YOUR GOAL:
Identify every line in the data below that contains the string "heading", and copy each of those lines.
+++
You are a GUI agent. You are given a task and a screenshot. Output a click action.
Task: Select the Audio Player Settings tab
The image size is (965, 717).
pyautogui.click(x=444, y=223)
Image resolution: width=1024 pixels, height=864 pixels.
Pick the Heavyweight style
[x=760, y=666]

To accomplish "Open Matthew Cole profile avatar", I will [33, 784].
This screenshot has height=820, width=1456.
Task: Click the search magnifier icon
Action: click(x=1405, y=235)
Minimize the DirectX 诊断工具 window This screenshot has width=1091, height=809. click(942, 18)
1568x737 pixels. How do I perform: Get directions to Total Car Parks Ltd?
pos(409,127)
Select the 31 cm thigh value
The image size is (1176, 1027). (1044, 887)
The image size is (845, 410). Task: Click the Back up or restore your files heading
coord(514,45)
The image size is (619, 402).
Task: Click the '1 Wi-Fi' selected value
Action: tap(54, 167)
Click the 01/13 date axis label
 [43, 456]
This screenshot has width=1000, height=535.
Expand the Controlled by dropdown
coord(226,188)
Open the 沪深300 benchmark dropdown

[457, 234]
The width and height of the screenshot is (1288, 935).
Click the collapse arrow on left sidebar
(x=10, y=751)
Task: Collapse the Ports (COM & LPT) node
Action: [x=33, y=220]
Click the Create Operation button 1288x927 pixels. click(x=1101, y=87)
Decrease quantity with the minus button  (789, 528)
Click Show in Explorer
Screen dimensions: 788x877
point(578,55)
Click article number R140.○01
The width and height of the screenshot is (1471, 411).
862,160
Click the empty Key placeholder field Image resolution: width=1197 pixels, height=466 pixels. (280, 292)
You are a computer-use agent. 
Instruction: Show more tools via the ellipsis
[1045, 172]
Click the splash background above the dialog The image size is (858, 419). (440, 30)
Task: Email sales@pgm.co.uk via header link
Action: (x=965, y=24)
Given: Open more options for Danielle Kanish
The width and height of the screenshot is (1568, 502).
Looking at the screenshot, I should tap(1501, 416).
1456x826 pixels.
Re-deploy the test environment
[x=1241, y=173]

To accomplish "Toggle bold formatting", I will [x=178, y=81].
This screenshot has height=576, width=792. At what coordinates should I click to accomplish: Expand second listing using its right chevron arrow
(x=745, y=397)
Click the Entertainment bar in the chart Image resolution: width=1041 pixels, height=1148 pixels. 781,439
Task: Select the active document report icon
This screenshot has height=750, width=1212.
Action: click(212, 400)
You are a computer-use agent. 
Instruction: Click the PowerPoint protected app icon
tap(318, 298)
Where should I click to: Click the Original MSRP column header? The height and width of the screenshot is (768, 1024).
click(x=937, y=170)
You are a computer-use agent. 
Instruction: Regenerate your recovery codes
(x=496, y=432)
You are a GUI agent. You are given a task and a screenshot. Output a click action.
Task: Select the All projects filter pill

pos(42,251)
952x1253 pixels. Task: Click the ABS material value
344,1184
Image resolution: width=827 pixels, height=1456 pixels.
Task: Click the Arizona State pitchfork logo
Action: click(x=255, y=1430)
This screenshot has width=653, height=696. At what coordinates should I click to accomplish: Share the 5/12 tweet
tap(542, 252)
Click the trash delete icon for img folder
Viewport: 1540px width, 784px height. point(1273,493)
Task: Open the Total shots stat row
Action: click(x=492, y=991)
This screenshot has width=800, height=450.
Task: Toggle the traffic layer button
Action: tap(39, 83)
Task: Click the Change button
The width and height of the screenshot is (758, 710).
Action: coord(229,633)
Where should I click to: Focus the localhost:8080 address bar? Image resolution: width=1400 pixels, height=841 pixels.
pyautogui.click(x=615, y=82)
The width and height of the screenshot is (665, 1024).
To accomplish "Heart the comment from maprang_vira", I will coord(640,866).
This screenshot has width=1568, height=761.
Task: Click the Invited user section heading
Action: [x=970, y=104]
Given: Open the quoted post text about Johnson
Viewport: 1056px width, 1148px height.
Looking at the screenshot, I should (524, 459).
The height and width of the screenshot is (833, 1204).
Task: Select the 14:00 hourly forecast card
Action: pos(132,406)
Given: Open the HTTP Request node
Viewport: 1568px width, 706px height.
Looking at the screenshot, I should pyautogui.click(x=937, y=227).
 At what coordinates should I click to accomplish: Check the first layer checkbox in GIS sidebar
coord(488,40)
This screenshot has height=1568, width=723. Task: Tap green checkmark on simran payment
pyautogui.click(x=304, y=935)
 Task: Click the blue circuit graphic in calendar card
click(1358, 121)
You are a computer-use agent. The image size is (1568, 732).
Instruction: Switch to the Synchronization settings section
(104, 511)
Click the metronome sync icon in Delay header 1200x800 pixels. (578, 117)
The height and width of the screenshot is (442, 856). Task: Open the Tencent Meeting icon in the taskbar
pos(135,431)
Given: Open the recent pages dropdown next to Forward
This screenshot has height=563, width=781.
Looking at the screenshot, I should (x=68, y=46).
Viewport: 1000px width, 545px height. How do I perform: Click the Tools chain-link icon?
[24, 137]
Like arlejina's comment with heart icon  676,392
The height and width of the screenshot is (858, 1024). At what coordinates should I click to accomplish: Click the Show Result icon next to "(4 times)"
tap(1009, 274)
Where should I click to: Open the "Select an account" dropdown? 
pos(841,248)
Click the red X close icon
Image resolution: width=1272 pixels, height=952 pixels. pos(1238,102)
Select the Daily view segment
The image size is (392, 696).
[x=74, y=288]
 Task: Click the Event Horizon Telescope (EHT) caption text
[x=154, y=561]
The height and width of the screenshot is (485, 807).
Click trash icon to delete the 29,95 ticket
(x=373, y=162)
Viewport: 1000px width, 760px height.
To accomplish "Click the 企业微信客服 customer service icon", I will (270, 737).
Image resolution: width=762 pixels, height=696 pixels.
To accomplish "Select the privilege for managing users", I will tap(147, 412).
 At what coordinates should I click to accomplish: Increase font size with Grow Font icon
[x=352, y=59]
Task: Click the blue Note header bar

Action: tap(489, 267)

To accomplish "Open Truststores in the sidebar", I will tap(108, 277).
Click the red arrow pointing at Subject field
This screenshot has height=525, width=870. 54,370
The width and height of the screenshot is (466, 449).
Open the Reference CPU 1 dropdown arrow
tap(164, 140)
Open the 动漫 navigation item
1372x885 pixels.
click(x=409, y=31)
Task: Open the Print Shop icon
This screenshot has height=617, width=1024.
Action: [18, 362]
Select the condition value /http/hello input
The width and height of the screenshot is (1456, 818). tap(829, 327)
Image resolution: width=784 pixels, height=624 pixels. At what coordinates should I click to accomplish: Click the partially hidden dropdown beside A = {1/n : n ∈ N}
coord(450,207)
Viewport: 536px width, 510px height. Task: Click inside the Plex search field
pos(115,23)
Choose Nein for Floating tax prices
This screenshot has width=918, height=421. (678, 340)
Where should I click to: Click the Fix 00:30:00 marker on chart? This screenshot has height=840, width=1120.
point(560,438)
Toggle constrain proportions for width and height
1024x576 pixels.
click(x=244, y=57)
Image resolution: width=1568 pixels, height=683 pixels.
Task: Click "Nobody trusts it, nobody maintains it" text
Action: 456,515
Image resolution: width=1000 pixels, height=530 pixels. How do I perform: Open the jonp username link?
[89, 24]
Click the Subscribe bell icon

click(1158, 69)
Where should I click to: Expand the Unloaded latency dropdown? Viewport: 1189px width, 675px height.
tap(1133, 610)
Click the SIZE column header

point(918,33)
+++
TASK RESULT:
The image size is (845, 410). Task: Click the Back up or restore your files heading
Task: Click the Invited user section heading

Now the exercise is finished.